De Silva was referring to the 1977 general election, at which the United National Party (UNP), one of the island’s oldest parties, secured close to 51 percent of the vote and 140 of 168 seats, obtaining a five-sixths majority. The centre-left-nationalist Sri Lanka Freedom Party (SLFP), by contrast, secured less than 30 percent and obtained eight seats. It was left to another party, the Tamil United Liberation Front (TULF), with 18 seats, to head the opposition for the next six years.

Sri Lanka has witnessed several landslide victories in both presidential and parliamentary polls since then - in 1994, 2010, 2019, and 2020. Yet these shifts have mostly transpired between two or three elite outfits: the UNP and SLFP until 2019, and their breakaway factions - the Samagi Jana Balavegaya (SJB) and the Sri Lanka Podujana Peraduma (SLPP) respectively - since then.

The 2024 presidential and parliamentary elections, which took place against the backdrop of the country’s first debt default, seems to have broken the stranglehold of these parties. At presidential polls last September, Anura Kumara Dissanayake, from the centre-left National People’s Power (NPP) alliance, secured 42 percent of the vote.

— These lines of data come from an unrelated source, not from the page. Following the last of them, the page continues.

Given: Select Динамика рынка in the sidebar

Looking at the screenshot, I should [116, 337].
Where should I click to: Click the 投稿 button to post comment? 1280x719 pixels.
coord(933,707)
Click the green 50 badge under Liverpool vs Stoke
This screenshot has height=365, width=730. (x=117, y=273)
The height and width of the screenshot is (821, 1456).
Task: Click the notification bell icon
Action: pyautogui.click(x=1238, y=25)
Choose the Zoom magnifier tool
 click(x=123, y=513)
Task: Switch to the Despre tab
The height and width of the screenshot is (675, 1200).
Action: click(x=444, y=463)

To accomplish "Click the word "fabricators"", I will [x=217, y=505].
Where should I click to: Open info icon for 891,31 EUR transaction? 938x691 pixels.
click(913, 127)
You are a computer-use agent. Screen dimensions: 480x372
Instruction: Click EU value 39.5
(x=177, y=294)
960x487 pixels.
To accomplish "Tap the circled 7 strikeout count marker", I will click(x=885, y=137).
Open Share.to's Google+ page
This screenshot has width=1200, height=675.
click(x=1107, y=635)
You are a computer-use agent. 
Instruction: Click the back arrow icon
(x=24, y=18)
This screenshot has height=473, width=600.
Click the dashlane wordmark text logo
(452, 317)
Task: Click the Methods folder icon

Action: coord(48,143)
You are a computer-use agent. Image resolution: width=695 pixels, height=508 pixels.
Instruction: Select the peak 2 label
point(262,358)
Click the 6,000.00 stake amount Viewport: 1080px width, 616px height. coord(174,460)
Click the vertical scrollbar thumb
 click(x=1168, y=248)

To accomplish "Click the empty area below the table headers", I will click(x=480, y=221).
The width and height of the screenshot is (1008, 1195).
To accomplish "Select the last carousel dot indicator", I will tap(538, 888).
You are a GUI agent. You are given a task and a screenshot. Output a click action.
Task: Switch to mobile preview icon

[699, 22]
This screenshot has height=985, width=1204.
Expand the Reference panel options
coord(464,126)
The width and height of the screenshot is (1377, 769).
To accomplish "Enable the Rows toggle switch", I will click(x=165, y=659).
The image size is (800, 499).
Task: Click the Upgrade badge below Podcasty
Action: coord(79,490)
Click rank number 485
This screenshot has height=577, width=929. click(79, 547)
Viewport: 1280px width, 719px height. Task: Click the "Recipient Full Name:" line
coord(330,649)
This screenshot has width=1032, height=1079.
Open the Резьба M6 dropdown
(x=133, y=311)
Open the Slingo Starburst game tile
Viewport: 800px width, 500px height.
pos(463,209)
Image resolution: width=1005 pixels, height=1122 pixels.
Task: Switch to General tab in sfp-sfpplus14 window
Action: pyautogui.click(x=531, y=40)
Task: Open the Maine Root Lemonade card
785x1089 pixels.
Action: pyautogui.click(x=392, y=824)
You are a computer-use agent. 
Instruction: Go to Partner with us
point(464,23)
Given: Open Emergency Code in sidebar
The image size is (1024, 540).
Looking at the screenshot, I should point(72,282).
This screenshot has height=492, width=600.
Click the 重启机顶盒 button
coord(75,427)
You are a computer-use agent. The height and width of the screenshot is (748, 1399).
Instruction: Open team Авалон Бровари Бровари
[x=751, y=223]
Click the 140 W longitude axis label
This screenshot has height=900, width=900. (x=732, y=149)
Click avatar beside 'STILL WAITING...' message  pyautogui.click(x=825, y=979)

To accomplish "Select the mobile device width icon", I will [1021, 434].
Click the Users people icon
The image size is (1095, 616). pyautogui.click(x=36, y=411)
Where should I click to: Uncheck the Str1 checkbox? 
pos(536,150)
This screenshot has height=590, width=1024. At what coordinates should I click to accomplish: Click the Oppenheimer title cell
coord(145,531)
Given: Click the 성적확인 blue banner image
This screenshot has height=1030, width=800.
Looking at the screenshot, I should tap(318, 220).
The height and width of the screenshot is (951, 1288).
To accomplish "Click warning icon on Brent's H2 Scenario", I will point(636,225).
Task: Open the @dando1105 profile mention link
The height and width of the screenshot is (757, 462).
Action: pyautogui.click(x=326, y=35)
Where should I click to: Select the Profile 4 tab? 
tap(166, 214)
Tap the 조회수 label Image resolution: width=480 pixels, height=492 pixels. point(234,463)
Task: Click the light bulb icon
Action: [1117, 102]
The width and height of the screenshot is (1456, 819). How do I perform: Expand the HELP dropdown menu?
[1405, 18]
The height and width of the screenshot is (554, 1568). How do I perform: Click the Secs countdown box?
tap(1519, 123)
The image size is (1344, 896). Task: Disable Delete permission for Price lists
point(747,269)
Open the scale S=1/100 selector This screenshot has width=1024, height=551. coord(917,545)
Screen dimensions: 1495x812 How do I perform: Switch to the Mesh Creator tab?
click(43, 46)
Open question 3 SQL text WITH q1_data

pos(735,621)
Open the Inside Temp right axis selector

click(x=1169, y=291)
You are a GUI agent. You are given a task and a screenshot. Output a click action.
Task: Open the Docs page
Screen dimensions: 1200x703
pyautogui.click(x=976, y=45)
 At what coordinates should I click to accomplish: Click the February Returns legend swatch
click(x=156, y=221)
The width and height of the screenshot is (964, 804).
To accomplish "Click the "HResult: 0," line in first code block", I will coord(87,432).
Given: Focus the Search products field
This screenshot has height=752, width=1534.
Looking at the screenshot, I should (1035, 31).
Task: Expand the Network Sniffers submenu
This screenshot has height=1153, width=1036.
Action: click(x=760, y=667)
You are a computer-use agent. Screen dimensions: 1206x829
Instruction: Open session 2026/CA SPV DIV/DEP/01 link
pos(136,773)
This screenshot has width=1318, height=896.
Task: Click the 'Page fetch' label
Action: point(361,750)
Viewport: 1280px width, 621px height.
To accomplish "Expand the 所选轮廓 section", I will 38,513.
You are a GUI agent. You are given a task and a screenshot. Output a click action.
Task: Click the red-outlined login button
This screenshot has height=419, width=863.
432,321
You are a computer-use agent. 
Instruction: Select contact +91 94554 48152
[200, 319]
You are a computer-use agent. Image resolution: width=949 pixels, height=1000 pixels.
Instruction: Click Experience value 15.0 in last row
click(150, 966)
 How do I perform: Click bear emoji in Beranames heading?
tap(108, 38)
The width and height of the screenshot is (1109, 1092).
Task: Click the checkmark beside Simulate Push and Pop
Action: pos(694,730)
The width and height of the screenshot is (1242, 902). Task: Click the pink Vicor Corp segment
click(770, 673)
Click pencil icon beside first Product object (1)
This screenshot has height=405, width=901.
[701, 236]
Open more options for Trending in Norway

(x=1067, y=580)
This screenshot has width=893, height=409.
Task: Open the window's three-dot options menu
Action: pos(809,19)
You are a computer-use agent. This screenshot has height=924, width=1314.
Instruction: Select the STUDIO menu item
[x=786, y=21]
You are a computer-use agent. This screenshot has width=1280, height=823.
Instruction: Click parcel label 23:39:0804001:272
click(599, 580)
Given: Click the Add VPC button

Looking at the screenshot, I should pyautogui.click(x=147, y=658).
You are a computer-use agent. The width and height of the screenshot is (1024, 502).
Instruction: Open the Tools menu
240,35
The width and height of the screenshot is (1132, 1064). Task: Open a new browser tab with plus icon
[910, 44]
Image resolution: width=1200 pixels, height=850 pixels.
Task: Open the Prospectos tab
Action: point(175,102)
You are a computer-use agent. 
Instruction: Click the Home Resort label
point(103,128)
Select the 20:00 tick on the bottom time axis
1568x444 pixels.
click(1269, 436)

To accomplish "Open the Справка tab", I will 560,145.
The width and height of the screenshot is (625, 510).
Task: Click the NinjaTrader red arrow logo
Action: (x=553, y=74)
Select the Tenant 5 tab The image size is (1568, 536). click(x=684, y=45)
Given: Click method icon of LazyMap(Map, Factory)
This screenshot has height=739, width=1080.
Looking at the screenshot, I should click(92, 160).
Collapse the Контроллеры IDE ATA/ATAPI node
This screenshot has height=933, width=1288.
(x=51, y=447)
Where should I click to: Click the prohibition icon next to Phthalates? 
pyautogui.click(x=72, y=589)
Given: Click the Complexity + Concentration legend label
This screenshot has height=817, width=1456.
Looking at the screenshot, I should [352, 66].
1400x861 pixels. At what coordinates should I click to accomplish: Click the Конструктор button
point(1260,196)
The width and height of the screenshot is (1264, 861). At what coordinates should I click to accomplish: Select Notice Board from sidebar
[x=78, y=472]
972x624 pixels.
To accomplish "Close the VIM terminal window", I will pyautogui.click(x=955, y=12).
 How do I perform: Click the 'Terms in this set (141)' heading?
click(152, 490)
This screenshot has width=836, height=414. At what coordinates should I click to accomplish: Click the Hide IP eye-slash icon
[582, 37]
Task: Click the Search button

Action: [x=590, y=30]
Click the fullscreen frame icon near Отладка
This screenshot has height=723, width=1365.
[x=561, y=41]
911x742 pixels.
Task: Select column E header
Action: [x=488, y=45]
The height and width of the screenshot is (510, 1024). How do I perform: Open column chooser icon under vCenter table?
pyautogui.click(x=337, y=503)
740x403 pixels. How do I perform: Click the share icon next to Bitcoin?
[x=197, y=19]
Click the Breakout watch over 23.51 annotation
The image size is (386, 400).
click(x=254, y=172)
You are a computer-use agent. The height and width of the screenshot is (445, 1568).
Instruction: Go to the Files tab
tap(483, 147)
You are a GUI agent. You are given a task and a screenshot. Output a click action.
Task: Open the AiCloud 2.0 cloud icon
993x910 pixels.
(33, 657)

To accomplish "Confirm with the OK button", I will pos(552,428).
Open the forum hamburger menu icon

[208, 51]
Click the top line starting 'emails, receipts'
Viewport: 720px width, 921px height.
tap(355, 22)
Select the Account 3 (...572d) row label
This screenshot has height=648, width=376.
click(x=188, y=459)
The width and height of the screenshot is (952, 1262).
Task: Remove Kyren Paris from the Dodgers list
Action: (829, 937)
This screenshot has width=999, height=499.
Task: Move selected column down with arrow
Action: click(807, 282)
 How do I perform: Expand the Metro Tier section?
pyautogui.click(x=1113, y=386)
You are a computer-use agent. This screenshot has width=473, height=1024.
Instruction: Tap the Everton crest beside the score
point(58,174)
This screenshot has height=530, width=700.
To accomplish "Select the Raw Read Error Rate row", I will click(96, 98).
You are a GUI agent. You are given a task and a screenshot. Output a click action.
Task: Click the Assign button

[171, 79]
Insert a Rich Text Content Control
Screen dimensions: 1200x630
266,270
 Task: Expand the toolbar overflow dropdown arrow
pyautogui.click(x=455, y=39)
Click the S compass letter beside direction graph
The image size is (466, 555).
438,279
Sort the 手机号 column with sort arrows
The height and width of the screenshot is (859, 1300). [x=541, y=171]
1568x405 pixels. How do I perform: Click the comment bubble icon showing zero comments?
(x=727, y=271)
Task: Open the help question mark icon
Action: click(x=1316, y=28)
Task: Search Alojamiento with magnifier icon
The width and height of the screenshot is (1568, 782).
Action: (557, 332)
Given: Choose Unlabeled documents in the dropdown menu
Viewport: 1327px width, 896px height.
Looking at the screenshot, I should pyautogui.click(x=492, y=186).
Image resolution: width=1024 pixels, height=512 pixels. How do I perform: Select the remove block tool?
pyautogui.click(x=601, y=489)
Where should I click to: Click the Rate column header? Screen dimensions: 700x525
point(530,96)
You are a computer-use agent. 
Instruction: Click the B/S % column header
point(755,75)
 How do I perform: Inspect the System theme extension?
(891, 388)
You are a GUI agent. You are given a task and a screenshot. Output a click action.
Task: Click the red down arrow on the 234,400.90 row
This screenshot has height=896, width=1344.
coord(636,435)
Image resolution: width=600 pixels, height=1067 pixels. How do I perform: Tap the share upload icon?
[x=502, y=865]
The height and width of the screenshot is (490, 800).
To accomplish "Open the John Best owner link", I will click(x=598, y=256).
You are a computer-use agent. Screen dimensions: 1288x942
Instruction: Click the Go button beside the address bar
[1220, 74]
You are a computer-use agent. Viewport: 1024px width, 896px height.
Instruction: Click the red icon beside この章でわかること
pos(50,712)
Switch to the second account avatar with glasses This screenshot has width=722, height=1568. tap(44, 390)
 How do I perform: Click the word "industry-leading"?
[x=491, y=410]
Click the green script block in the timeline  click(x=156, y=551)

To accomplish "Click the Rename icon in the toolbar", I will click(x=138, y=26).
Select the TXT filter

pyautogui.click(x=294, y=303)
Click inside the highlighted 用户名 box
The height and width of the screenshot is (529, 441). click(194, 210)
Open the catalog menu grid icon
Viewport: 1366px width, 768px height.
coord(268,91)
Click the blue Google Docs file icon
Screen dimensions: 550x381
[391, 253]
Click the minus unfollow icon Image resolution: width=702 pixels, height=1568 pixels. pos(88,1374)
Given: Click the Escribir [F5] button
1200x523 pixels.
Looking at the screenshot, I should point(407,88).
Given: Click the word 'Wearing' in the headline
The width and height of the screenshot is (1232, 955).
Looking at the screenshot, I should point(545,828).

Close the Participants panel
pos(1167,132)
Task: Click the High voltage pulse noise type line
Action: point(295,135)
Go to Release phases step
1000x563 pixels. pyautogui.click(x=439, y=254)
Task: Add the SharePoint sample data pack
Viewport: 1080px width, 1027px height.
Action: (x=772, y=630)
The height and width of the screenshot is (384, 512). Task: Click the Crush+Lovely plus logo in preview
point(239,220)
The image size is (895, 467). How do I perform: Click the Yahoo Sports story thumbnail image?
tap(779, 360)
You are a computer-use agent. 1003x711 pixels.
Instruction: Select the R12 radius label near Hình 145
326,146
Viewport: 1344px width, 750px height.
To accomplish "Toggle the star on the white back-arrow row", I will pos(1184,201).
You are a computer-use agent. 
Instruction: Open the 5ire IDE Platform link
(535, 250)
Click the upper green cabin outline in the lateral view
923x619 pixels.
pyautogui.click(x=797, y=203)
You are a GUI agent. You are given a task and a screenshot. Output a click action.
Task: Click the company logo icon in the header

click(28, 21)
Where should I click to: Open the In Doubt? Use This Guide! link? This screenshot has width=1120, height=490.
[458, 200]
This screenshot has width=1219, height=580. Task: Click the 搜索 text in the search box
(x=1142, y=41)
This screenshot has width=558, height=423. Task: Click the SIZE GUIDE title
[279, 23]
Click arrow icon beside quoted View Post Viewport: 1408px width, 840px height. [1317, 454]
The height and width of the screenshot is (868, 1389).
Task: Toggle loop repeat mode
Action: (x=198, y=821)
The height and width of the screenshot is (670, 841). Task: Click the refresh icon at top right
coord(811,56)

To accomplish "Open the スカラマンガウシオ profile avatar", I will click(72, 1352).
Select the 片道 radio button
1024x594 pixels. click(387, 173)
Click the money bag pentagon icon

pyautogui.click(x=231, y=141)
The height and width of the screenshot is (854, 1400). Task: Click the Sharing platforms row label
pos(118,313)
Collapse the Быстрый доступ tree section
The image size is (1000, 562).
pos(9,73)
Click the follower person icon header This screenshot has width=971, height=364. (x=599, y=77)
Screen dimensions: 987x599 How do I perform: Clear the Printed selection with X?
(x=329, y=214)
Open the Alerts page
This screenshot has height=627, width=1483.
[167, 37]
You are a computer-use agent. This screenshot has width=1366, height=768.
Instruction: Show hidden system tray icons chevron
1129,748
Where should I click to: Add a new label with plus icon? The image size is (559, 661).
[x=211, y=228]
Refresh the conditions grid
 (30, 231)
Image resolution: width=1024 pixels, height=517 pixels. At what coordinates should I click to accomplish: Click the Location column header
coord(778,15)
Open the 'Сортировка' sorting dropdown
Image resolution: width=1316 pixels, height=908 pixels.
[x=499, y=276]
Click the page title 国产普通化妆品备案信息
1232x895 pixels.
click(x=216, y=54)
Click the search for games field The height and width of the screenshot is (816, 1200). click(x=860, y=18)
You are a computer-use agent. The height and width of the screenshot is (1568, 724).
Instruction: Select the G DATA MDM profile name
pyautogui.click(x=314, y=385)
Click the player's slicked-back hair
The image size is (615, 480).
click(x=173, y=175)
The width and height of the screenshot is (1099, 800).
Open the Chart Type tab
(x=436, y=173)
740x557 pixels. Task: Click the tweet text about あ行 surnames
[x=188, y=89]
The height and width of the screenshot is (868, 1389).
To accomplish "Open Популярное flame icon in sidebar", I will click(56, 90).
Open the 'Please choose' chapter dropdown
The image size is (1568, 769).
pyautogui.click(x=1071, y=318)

His victory was derided as pyrrhic: though winning the presidency, he was seen as a minority president, a head of state lacking a proper mandate.

Last week’s parliamentary polls laid to rest any doubts about the president’s or his party’s popularity. The alliance not only won 61 percent and 159 seats, easily shattering previous records, but also secured wins in 21 of the island’s 22 electoral districts. With this victory, the NPP follows a long list of countries that have tilted to the left - what Ramindu Perera, a political analyst lecturing at the Open University of Sri Lanka, likens to a Latin American Pink Tide.

The NPP’s victory is all the more remarkable considering how they secured it. They obtained a two-thirds majority without building alliances with other parties - a first in a country where electoral alliances have almost become a time-honoured tradition. The NPP also won in the country’s north and east - regions populated by Tamils and Muslims, communities that have traditionally not voted for parties from outside - while securing 70-plus percent majorities in the south and west - regions previously dominated by parties like the UNP and SLFP.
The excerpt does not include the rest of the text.